Material
»»
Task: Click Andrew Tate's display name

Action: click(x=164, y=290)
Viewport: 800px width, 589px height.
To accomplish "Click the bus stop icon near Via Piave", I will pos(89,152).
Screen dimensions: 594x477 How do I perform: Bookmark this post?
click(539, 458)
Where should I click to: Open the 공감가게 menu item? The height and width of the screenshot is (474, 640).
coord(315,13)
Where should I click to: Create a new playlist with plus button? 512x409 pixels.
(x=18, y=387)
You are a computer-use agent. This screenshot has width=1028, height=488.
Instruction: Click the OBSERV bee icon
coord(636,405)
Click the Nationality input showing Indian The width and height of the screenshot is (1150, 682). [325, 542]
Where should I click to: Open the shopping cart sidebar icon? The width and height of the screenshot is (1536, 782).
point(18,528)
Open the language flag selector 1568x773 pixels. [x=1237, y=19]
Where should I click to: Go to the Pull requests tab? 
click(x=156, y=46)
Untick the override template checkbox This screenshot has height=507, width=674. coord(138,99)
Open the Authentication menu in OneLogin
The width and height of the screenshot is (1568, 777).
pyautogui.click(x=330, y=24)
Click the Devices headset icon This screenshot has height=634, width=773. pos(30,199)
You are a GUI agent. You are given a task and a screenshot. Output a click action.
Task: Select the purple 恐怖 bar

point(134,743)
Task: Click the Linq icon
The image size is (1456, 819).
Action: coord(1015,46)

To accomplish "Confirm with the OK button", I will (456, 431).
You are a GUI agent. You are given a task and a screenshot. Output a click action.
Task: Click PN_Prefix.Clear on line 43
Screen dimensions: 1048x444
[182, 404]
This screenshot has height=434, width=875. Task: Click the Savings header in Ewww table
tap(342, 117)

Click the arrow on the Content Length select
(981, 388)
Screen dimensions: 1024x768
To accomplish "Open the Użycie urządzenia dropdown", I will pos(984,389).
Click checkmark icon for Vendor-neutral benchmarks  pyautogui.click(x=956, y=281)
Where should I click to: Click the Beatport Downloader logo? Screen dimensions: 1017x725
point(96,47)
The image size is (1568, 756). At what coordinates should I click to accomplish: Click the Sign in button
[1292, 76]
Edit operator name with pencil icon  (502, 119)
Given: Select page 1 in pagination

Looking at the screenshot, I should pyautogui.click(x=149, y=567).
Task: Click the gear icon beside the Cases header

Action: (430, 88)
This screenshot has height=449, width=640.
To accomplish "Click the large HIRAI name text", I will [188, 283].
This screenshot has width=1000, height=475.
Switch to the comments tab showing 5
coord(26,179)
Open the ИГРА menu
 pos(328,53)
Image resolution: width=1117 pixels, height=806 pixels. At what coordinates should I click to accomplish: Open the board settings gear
««
Task prompt
Please convert the entries, from the first line through the line that contains "Open the language", into a numbered list, leaving out blank lines.

Answer to this task
1. Task: Click Andrew Tate's display name
2. Action: click(x=164, y=290)
3. Viewport: 800px width, 589px height.
4. To accomplish "Click the bus stop icon near Via Piave", I will pos(89,152).
5. Screen dimensions: 594x477 How do I perform: Bookmark this post?
6. click(539, 458)
7. Where should I click to: Open the 공감가게 menu item? The height and width of the screenshot is (474, 640).
8. coord(315,13)
9. Where should I click to: Create a new playlist with plus button? 512x409 pixels.
10. (x=18, y=387)
11. You are a computer-use agent. This screenshot has width=1028, height=488.
12. Instruction: Click the OBSERV bee icon
13. coord(636,405)
14. Click the Nationality input showing Indian The width and height of the screenshot is (1150, 682). [325, 542]
15. Where should I click to: Open the shopping cart sidebar icon? The width and height of the screenshot is (1536, 782).
16. point(18,528)
17. Open the language flag selector 1568x773 pixels. [x=1237, y=19]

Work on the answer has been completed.